### 待办任务
1 > 把关于现代民主的文段从“在探究现代民主这个核心问题的”到“是顺从,都不能有长期的保险。”之间的部分(含首尾)重写一遍,将其中的“鸿沟”改为“差距”。
2 > 接着关于现代民主的文段的最后一句往下续写。

### 给定文段
◇ ◇ ◇

在探究现代民主这个核心问题的过程中,我们会自然地发现:对民主所寄托的期望和实现这个期望之途中,存在著鸿沟。抽象地讲,在政治的空间里有那么一个点,那是完全的自由和完全的平等相汇之点,它从而形成了自治的理想前提。但是,我们的社会永远不可能企及这一点。民主的社会永远不可能有足够的民主。虽然民主的支持者们不仅在人数上,还是在对民主所具有的危险性的批评上,超过了它的反对者。事实上,民主对於自由和平等的承诺是无胡的。在一个由个体组成的社会中,自由和平等是不可能同具主导地位的,甚至在两者中要达成一个持续性的和解也不可能。民主的这些承诺对其理念的倡导者来说,一方面极具诱惑力,但另一方面又使得他们因不能忠实自己的基本理念而不断受责。在现代社会以前的体制中,合法就如同服从一样,能在它的过程中找到自身的保证;而在民主的世界里,无论是合法还是顺从,都不能有长期的保险。

◇ ◇ ◇

### 数据条目
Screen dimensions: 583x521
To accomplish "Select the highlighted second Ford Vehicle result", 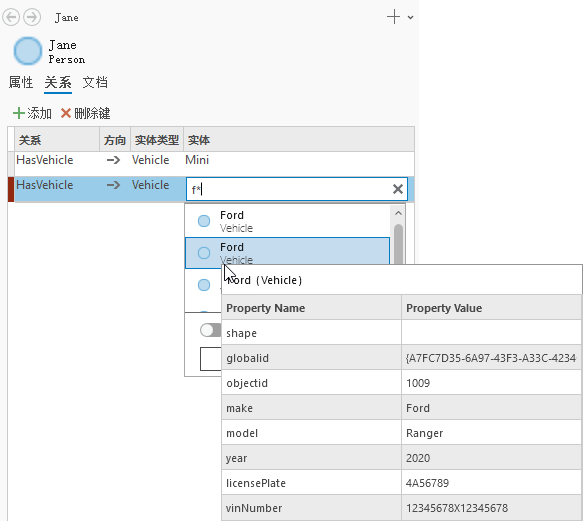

◇ ◇ ◇

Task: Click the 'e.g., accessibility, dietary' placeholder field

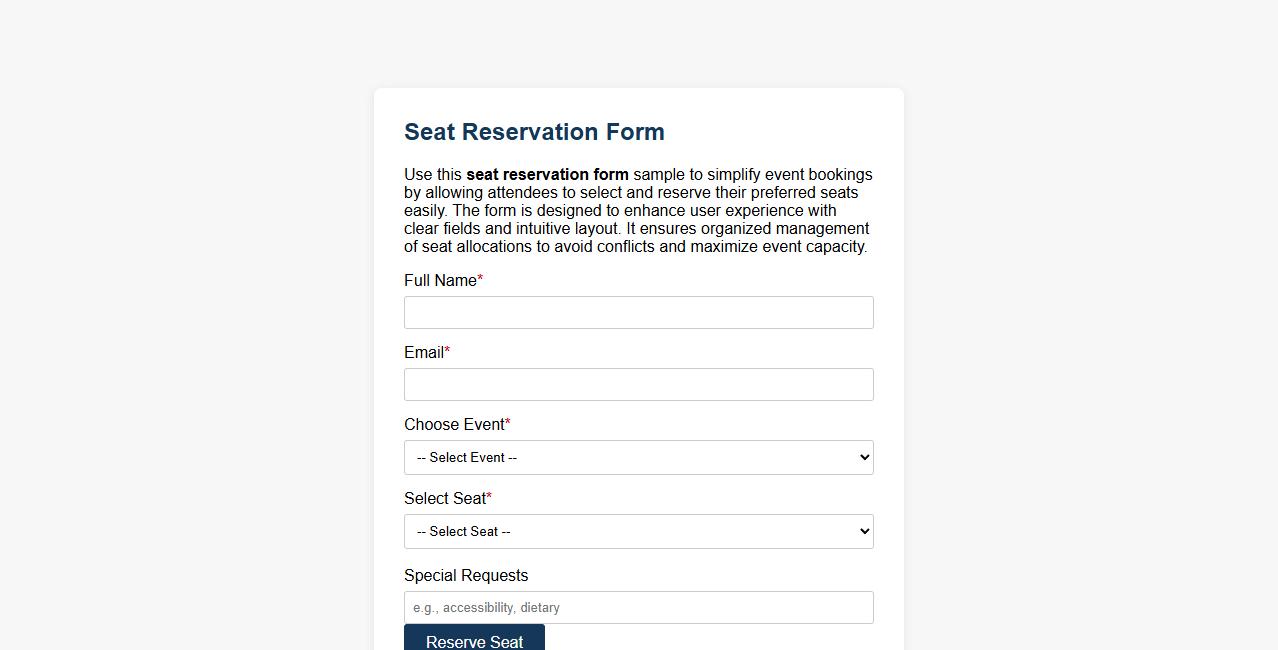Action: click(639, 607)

◇ ◇ ◇

### 回答列表
1 >
在探究现代民主这个核心问题的过程中,我们会自然地发现:对民主所寄托的期望和实现这个期望之途中,存在著差距。抽象地讲,在政治的空间里有那么一个点,那是完全的自由和完全的平等相汇之点,它从而形成了自治的理想前提。但是,我们的社会永远不可能企及这一点。民主的社会永远不可能有足够的民主。虽然民主的支持者们不仅在人数上,还是在对民主所具有的危险性的批评上,超过了它的反对者。事实上,民主对於自由和平等的承诺是无胡的。在一个由个体组成的社会中,自由和平等是不可能同具主导地位的,甚至在两者中要达成一个持续性的和解也不可能。民主的这些承诺对其理念的倡导者来说,一方面极具诱惑力,但另一方面又使得他们因不能忠实自己的基本理念而不断受责。在现代社会以前的体制中,合法就如同服从一样,能在它的过程中找到自身的保证;而在民主的世界里,无论是合法还是顺从,都不能有长期的保险。

2 >
在一个半世纪前,法国自由主义杰出的代表人物德·瑞穆萨Charles de Remusat 曾解释过自由的民主,其天生所具有的不稳定性是由人们无止境的憧憬所导致:
社会哲学的推测,尤其是当每个人都卷入其中的时候,使得人们不太容易去讨厌他们周围真实的东西,也不太会阻碍他们对“绝对理念“的梦想尚未实现前的满足感,更不会去诋毁或许能给国家带来改善和进步的哪些机会。对他们而言,一切不够理想的都是痛苦的。如果权威的原则是建立在无约束的前提下,那么,一切都将是无政府状态的;如果纯粹的民主尚未到来,那么,所有的都是压制。至於现在,从来都是被认为没有什么可做的,除非去发动一场新的革命,而且有必要一次又一次不停地去摇动政治的骰子,目的是为了找到某个根本不存在的抽象数字。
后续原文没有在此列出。